## Set of tasks
**A)** In the article on making daily walks more challenging, what does Raymond suggest for someone who finds 10,000 steps too difficult?
**B)** Carry on the article about making daily walks more challenging, starting right after its last sentence.

## Passage
Chances are, you made some sort of resolution to get fit this year, and you may even have gotten a new Fitbit tracker or smart watch to stay focused on your goal. But if your plan was simply to try to walk every day, you’re probably starting to find yourself getting bored right about now.
Here’s the good news: You’ve already done the hard work of starting a habit. “Perhaps the most important thing you can do to establish an exercise habit is to structure your day in such a way that you make exercise a priority,” says Fitbit Ambassador and personal trainer Blake Raymond. “You might have to wake up 15 minutes or a half hour early so that you can get your walk in before work, or section out another time during the day, but you have to be consistent.”
Raymond challenges you to take your walk to the next level. “The cool thing about the body is that it’s built to be able to respond to healthy stress, and it responds by getting stronger,” Raymond says. “It sounds intimidating at first, but if you challenge yourself to get out of your comfort zone, you’ll soon find yourself getting stronger and healthier.” Keep yourself motivated and excited by walking, and give yourself that added push, by trying these five ways Raymond motivates his clients to keep consistency and build on their progress as time goes on.
1. Try A “10 For 10 Challenge”
Commit to 10,000 steps a day for 10 days in a row. 10,000 steps can be daunting, Raymond acknowledges, but committing to that level of movement can also jumpstart more serious fitness endeavors. If 10,000 steps seems too difficult, try “8 for 8”—8,000 steps a day for eight days straight.

## Dataset extract

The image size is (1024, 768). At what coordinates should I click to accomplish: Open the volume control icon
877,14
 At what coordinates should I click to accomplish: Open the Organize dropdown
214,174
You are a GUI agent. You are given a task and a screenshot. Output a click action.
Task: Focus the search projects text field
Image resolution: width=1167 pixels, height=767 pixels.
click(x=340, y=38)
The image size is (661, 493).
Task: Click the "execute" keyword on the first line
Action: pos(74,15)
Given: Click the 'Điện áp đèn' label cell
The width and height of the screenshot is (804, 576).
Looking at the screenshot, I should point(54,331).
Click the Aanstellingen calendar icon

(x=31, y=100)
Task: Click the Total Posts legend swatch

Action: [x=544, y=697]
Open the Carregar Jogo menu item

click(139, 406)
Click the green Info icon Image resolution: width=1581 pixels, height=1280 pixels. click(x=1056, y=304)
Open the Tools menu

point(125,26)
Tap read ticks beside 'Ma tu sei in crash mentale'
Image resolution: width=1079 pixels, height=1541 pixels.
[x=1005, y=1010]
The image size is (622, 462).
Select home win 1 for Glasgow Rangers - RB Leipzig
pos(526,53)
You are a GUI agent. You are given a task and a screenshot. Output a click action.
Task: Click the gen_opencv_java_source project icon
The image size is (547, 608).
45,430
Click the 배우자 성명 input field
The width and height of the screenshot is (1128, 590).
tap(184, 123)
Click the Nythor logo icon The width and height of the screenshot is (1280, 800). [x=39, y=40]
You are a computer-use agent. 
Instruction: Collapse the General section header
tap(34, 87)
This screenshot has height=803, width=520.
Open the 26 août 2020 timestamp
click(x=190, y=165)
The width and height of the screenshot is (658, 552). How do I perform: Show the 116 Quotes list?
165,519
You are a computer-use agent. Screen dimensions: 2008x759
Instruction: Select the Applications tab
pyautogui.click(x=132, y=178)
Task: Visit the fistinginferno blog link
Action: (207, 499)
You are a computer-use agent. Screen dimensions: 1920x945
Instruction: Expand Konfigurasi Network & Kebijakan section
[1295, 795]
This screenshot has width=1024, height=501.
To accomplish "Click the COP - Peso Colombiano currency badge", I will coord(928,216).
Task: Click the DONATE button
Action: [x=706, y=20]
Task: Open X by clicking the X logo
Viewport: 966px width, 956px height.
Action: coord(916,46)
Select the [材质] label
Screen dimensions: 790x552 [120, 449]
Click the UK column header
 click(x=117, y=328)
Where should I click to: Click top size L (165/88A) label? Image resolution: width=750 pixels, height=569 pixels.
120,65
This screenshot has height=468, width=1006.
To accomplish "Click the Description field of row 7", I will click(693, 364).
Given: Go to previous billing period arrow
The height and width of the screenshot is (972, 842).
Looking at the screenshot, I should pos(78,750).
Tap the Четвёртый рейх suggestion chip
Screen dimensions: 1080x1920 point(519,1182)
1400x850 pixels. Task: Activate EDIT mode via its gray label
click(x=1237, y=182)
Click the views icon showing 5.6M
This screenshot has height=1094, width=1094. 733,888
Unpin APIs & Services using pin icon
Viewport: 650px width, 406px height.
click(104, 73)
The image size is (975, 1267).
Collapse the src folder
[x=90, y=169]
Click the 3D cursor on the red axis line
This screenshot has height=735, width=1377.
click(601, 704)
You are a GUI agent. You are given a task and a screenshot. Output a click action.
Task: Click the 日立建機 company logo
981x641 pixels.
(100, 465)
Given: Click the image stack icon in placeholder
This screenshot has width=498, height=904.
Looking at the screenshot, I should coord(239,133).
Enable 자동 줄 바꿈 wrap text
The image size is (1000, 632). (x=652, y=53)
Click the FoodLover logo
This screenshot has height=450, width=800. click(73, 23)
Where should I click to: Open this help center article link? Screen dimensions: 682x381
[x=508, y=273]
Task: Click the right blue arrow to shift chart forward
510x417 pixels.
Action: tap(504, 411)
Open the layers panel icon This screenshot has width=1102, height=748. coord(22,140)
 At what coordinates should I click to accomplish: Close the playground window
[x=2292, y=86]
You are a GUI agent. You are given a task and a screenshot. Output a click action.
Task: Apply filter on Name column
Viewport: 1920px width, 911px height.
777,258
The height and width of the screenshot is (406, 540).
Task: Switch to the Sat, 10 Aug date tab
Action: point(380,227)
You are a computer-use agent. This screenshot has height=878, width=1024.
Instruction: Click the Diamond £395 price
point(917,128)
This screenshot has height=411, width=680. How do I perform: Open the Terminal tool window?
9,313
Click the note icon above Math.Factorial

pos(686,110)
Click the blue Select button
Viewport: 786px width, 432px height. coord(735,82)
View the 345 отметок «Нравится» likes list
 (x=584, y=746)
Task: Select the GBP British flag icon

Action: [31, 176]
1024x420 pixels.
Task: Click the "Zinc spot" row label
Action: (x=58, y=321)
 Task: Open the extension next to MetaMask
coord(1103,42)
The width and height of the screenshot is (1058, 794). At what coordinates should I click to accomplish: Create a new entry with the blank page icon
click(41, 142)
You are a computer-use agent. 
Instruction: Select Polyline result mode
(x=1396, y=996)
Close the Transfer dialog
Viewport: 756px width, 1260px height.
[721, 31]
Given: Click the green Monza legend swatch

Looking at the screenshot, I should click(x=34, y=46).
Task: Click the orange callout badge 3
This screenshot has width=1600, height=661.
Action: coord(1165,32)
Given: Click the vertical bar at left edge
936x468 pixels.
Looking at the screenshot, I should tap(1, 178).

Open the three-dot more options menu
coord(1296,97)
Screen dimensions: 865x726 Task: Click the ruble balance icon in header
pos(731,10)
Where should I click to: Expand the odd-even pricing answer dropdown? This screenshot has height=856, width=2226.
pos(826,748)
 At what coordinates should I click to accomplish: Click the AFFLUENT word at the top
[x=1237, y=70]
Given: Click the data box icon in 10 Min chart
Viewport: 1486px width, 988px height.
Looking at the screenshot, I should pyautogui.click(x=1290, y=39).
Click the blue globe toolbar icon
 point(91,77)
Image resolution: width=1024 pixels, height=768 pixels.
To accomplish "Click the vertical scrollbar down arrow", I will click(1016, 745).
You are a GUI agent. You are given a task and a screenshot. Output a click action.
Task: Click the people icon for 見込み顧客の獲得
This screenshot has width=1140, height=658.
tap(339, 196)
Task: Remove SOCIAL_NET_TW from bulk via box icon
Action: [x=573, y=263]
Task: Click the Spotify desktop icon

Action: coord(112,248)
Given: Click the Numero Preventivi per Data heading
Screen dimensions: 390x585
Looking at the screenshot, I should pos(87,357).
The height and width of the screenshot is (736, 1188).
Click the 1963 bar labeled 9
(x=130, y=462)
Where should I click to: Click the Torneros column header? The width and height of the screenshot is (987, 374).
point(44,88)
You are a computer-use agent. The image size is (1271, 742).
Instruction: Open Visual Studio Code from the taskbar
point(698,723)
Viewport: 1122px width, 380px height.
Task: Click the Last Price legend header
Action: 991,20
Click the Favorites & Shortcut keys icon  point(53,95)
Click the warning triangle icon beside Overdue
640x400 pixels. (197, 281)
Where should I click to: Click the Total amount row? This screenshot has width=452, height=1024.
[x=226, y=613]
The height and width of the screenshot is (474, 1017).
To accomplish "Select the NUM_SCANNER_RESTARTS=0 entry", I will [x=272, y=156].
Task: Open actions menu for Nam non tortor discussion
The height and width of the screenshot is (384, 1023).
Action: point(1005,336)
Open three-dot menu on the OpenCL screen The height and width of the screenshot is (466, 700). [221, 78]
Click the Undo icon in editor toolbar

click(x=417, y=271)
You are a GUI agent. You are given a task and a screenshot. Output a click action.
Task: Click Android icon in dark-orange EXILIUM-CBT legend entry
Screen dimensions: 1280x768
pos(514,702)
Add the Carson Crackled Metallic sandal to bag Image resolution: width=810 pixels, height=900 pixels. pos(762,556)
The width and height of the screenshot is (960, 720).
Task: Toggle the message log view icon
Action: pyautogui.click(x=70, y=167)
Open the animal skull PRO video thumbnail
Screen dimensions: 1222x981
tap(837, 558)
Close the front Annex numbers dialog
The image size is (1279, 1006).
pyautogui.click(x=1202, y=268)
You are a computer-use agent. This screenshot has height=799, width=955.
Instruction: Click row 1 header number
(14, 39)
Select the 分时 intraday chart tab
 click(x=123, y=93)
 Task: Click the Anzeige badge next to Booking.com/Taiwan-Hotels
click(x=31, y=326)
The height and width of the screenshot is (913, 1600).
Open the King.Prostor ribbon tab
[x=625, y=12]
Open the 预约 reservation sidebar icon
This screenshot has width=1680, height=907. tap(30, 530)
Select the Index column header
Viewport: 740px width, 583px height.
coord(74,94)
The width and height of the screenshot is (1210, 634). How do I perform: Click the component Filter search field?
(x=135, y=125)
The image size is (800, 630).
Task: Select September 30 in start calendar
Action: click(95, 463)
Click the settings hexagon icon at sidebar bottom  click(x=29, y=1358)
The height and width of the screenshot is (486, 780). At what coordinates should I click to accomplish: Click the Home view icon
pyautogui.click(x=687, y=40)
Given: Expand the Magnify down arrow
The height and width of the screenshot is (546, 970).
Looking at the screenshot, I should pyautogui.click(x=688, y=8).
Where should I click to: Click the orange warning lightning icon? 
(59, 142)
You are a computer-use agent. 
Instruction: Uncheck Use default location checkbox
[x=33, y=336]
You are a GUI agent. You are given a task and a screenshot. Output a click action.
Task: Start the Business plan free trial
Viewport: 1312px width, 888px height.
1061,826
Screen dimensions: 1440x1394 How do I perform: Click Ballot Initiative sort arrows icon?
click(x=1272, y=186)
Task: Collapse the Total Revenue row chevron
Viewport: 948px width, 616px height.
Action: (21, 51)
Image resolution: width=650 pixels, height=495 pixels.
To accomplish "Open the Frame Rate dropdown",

## Answers in order
**A)** Try "8 for 8," which means 8,000 steps a day for eight days straight.

**B)**
2. Do A “Power Up, Easy Down” Workout
Start by finding a hill in your neighborhood (stairs will work in a pinch if the weather outside is nasty). Walk around for at least five minutes to warm up, then sprint up the hill, going as fast as you can. Then, walk slowly back down. Walk at a normal pace for a minute (consider this your breather), and then repeat the sprint up the hill and walk down it. Keep going for 15 minutes, then cool down with an easy 10-minute walk.
3. Try A “Down And Back” Workout
Pick a landmark about a 15 minute walk from where you’re starting, like a corner store or the end of a road. Walk to your destination, noting how long it took to get there, and then head back home at a faster pace. “The goal is to go out easy and come back strong,” Raymond says. “You should try to make it back faster than you went out.”
4. Increase Your Speed With “Fartlek” Workouts
“Fartlek” means “speed play” in Swedish, and Fartlek workouts are simply ones in which you speed up for short intervals in the midst of a longer session. While walking pick a milestone, like the next tree or stoplight, and speed up for the 15 or 30 seconds it takes to get there. Then, continue walking slowly until you’re ready to go again. Beginners should try to walk slowly for 5 minutes, then do 15 minutes of Fartleks, then warm down for 10 minutes.
5. Get Your Friends Involved
When all else fails, lean on a friend. In early November, Raymond’s girlfriend Beka was commiserating about how difficult it was to stay in shape during the busy holiday season. He suggested that she try to get in 30 minutes of exercise every day for 30 days. She challenged a friend to join her, posted her intentions on Instagram, and suddenly, there were 15 or 20 friends who committed to the plan. “It sounds cheesy when I tell that story, and I didn’t realize that a silly conversation would be the catalyst for 20 people to commit to getting fit, but it was,” Raymond says. “Beka would come home from work and go for a 30-minute walk, take a class, or go to the gym. Another woman had just had a baby, so she was doing some basic mat exercises. It was great.”
This article is not intended to substitute for informed medical advice. You should not use this information to diagnose or treat a health problem or condition. Always check with your doctor before changing your diet, altering your sleep habits, taking supplements, or starting a new fitness routine.